▶ **What is required**: Within the data below, how many lines contain "agent"? Reply with the number only.

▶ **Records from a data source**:
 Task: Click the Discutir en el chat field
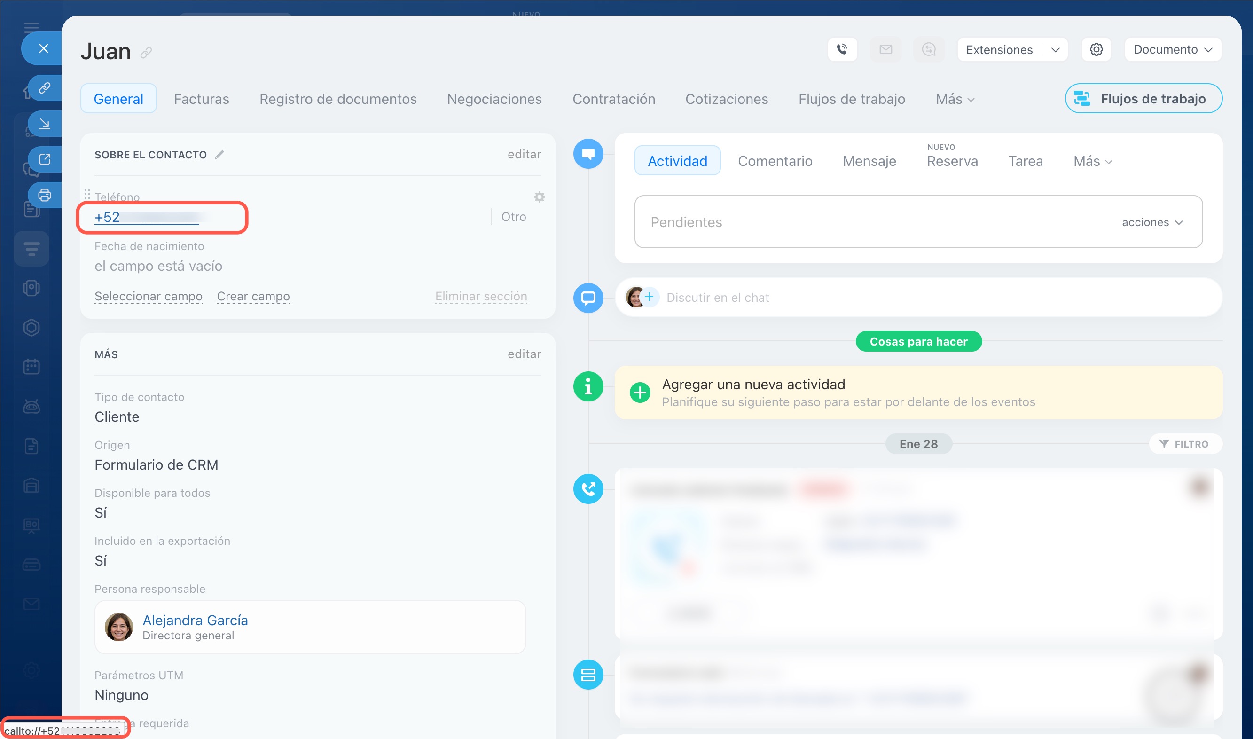pyautogui.click(x=717, y=297)
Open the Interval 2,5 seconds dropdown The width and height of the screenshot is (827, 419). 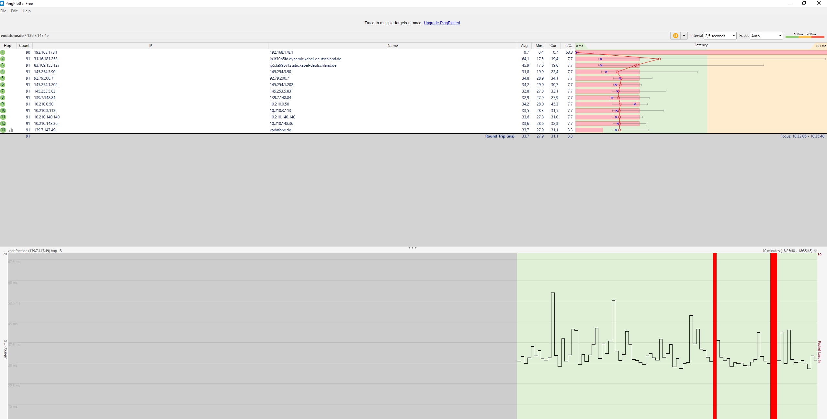click(720, 36)
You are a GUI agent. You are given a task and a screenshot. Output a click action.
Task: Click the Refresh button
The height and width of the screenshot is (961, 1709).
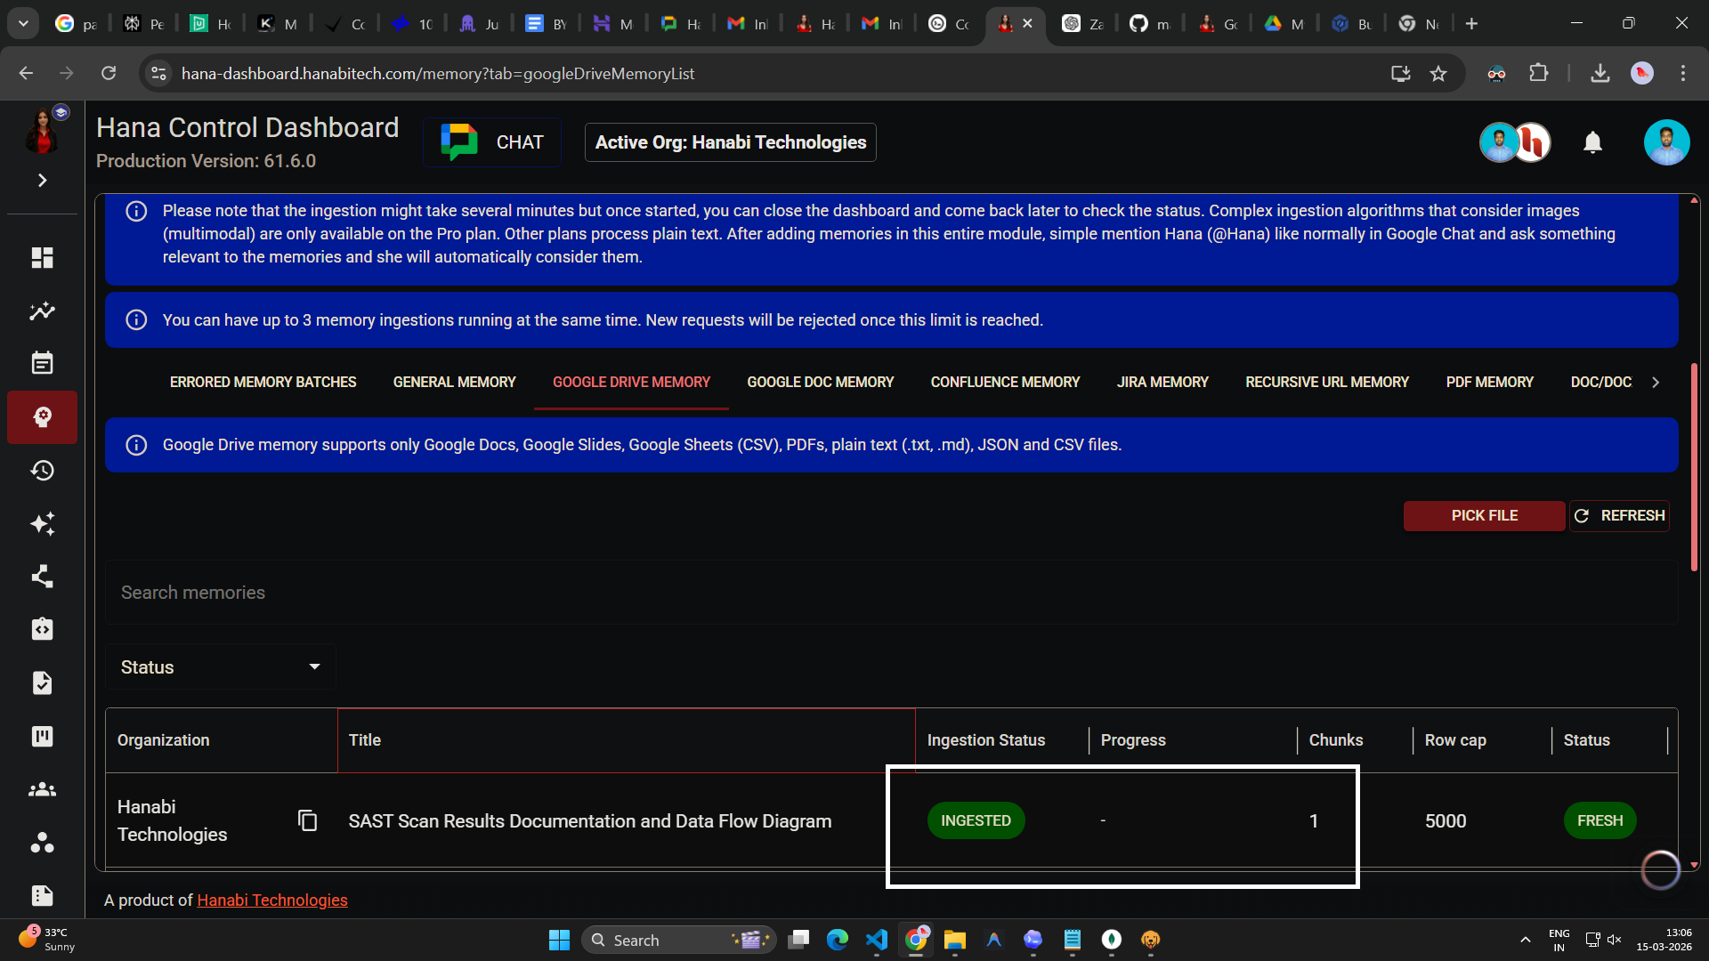[x=1619, y=515]
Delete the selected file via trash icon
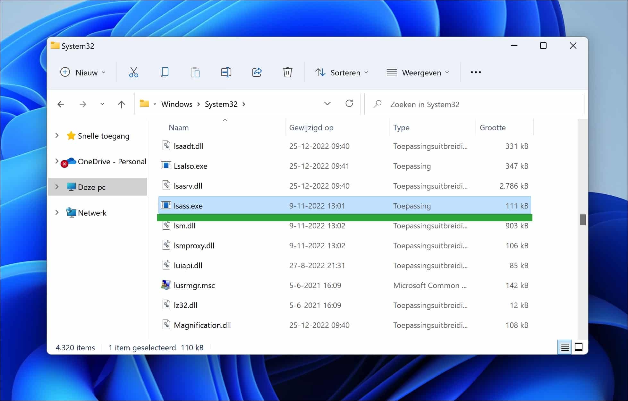Screen dimensions: 628x401 [287, 72]
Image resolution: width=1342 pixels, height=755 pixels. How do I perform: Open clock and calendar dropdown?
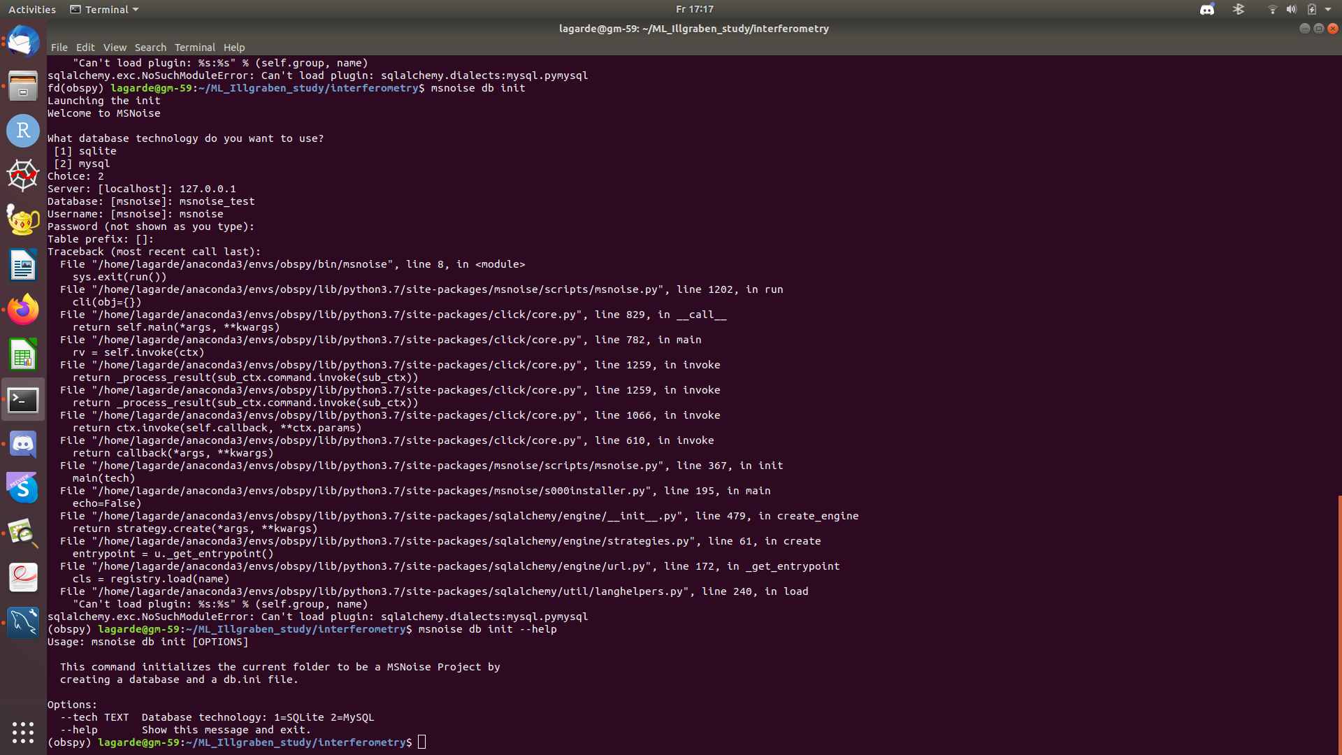click(x=694, y=10)
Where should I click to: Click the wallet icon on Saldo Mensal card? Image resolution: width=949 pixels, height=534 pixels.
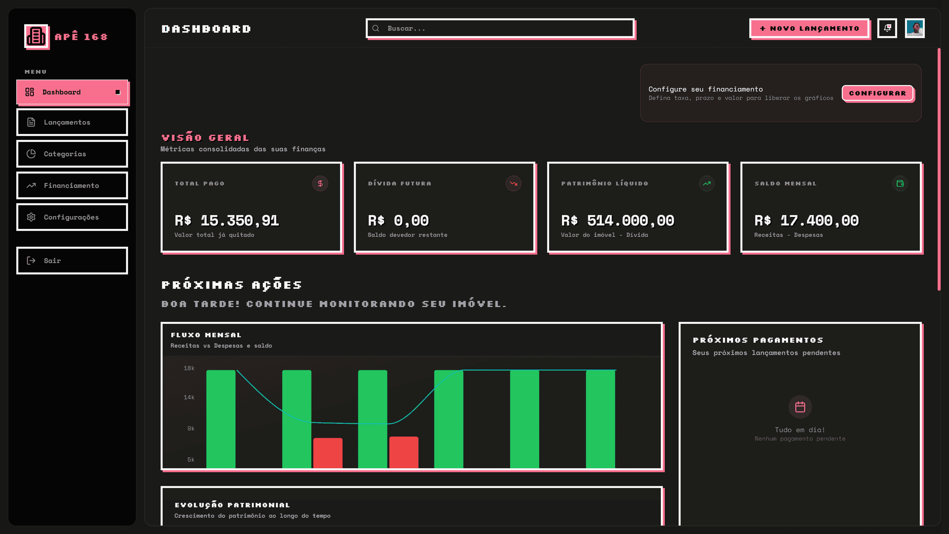[x=900, y=183]
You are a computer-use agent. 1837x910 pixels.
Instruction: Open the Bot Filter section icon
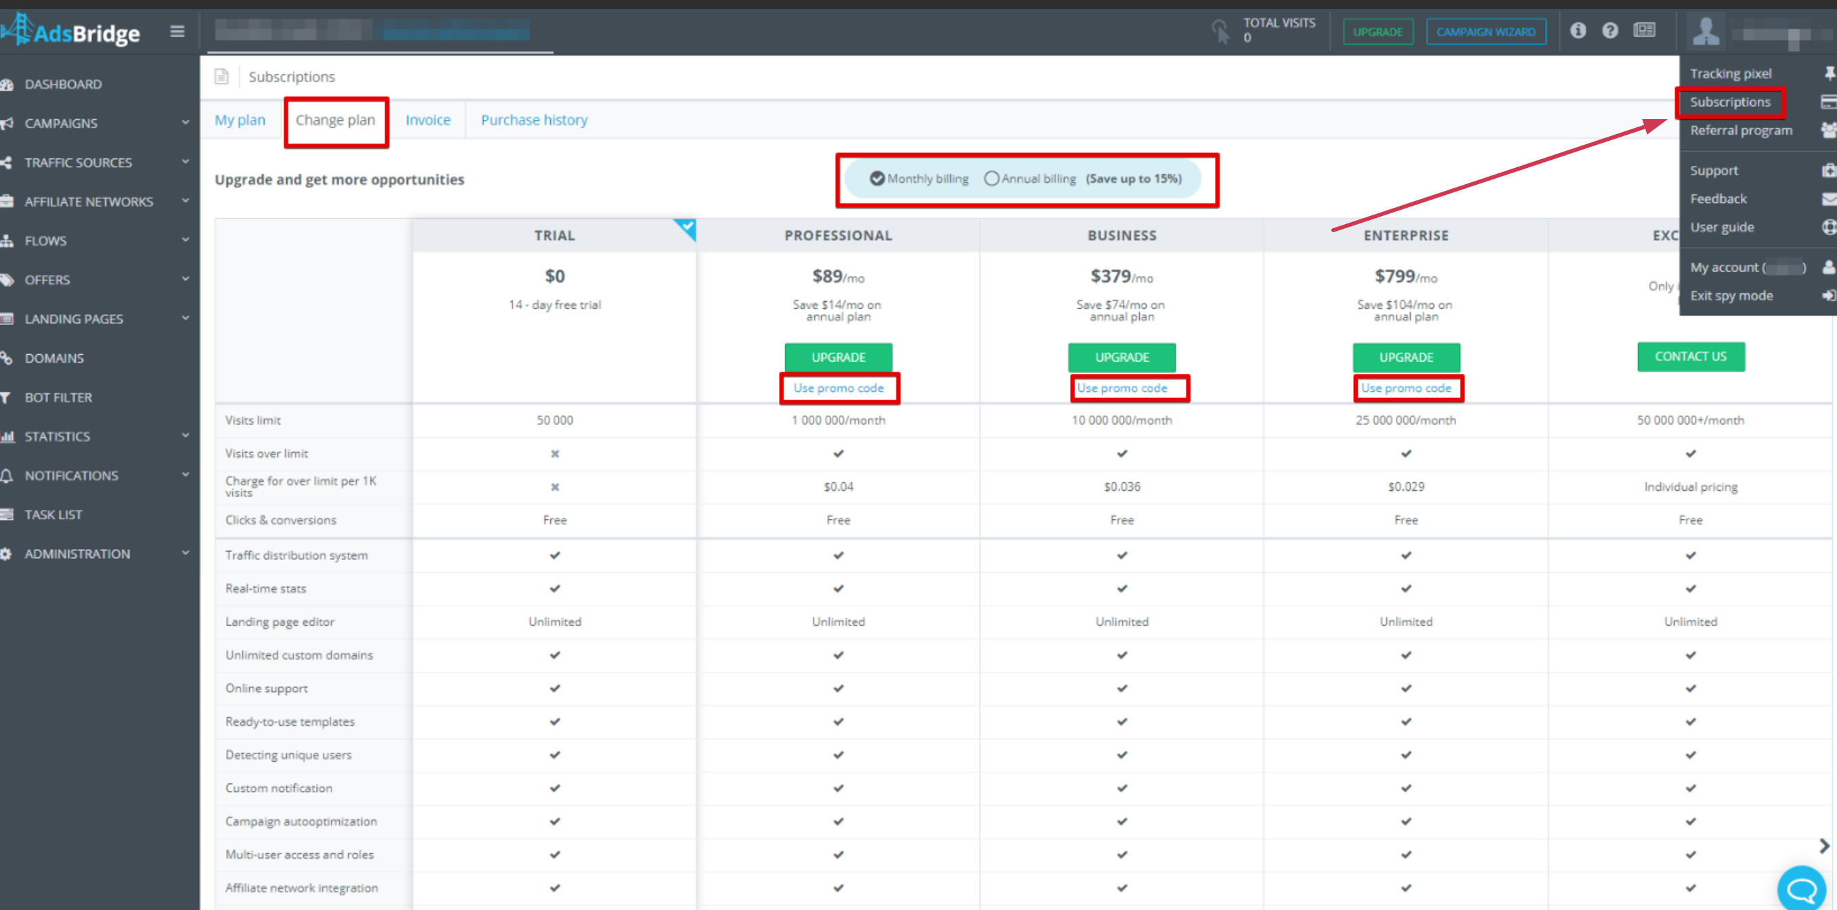[9, 397]
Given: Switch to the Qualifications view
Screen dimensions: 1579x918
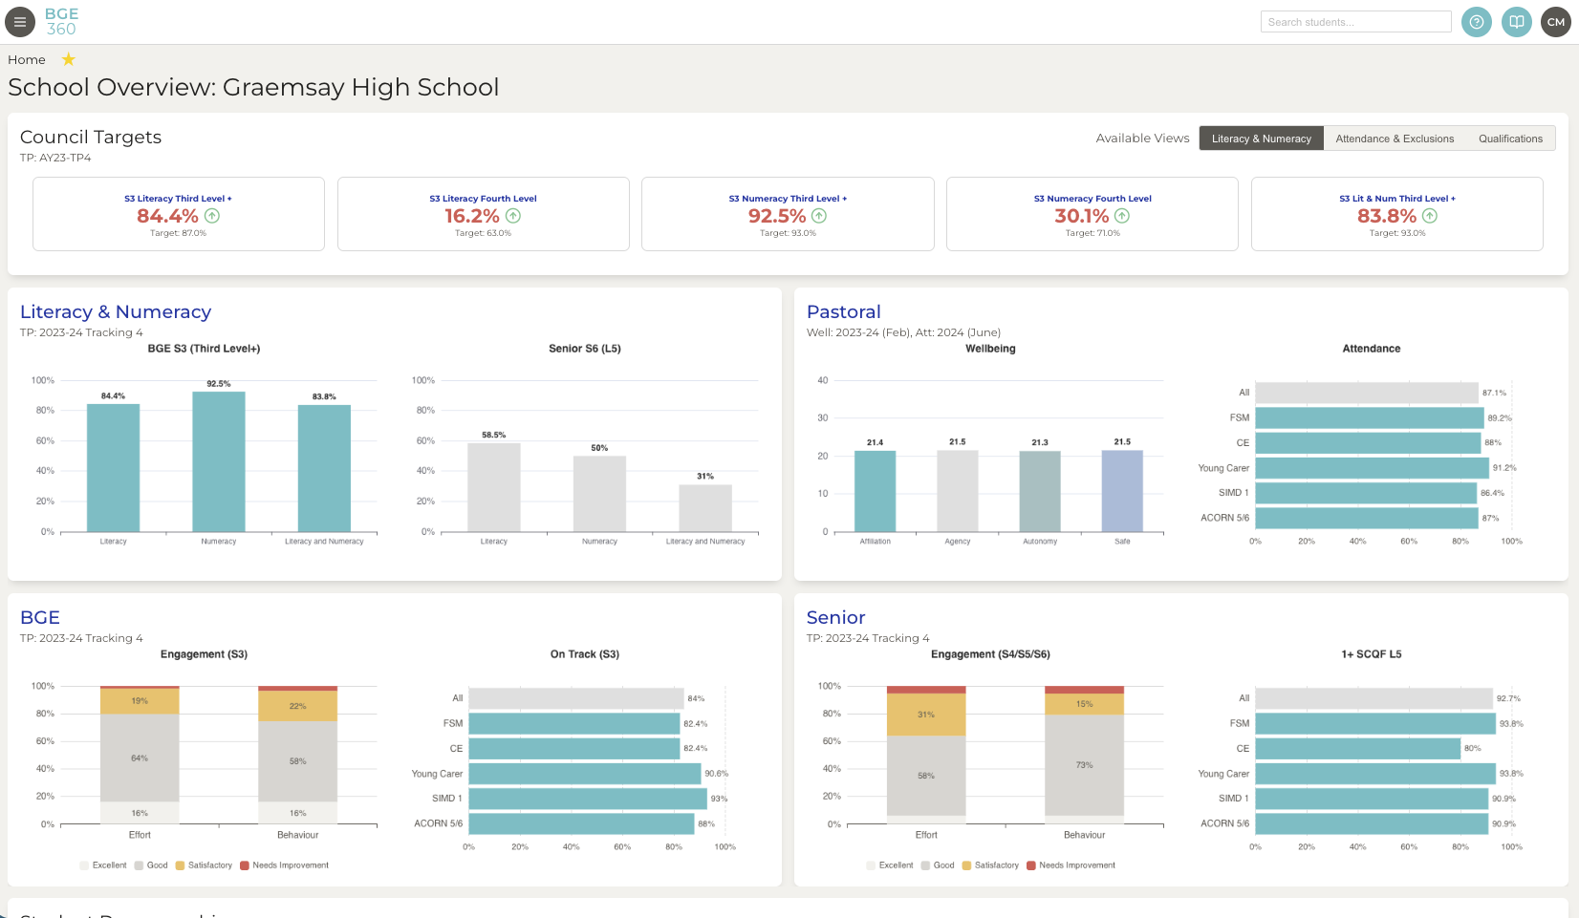Looking at the screenshot, I should 1510,138.

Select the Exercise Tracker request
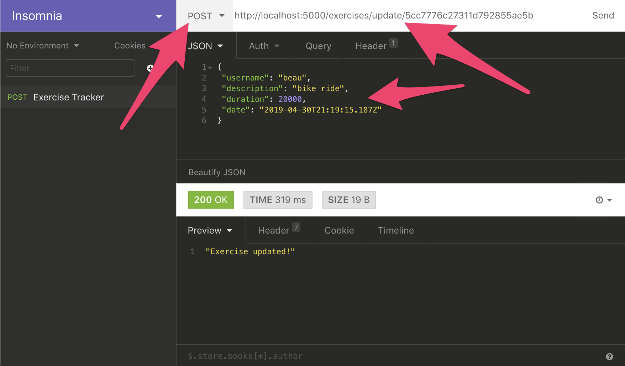tap(68, 97)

▶ **Output for this exercise**: 2